- Born: Sulambek Akhmetovitj Mamilov 27 August 1938 Ordzhonikidze, North Ossetian ASSR, Russian SFSR, USSR
- Died: 12 January 2023 (aged 84) Moscow, Russia
- Occupations: Film director, screenwriter, actor
- Years active: 1962–2006
- Notable work: Ladies' Tango (1983); Day of Wrath (1985);
- Awards: Russian Federation Presidential Certificate of Honour (2019)

= Sulambek Mamilov =

Russian film director (1938–2023)

Sulambek Mamilov (Russian: Суламбе́к Ахме́тович Мами́лов; 27 August 1938 – 13 January 2023) was a Soviet and Russian film director, screenwriter and actor.

== Biography ==
Mamilov was born on 27 August 1938 in Ordzhonikidze, present-day Vladikavkaz, Soviet Union.

In 1957–1959 he studied at the history department of the Grozny Pedagogical Institute, then transferred to the acting department of the Russian State Institute of Performing Arts, from which he graduated in 1962. After, Mamilov was an actor of the Kh.
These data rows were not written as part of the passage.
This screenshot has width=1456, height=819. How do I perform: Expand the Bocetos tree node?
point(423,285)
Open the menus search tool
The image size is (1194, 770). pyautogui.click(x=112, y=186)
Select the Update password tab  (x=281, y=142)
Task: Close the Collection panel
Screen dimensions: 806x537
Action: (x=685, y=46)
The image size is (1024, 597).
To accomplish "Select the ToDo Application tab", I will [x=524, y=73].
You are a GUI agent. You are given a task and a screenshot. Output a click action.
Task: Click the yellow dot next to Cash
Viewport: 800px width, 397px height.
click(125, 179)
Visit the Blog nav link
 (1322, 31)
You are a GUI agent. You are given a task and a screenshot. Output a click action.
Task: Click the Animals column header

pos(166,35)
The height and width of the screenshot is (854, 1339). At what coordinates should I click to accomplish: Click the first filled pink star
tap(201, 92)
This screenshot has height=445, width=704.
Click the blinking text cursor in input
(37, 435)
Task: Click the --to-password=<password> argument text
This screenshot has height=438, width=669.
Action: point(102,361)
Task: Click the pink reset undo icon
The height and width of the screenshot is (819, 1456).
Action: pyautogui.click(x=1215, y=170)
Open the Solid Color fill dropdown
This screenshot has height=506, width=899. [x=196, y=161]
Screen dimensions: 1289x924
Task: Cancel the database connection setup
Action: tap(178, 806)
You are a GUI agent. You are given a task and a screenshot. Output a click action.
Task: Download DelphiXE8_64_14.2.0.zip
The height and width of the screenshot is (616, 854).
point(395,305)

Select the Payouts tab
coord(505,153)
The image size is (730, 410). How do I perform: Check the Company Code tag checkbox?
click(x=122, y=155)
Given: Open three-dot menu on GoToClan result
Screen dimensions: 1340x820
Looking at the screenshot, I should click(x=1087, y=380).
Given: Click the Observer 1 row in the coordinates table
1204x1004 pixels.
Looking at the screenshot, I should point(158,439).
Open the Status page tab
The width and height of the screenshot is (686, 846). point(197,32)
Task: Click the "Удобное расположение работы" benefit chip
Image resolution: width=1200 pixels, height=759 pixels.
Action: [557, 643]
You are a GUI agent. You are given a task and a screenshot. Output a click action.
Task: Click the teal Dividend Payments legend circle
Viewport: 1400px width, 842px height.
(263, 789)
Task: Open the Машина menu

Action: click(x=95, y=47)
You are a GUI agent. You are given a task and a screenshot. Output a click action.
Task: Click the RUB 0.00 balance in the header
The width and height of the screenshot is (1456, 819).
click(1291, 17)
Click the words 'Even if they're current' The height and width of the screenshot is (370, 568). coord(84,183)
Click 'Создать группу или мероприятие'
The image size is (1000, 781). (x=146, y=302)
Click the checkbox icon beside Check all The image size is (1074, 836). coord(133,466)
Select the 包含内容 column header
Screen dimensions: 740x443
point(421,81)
Nuradilov Grozny Drama Theater. In 1970, he graduated from High Courses for Scriptwriters and Film Directors (studied at the workshops of Marlen Khutsiev, Aleksandr Alov and Vladimir Naumov).

Mamilov died in Moscow on 12 January 2023, at the age of 84.

== Selected filmography ==
=== Actor ===
- Hero of Our Time (Герой нашего времени, 1966)

=== Film director ===
- Ladies' Tango (Дамское танго, 1983)
- Day of Wrath (День гнева, 1985)
- Children of the Storm (Ночевала тучка золотая..., 1990)
- The Murder at Zhdanovskaya (Убийство на «Ждановской», 1992)

== External references ==
- Биография на сайте гильдии Кинорежиссёров России.
- Мамилов Суламбек Ахметович.
- Интервью С.А. Мамилова порталу "Это Кавказ"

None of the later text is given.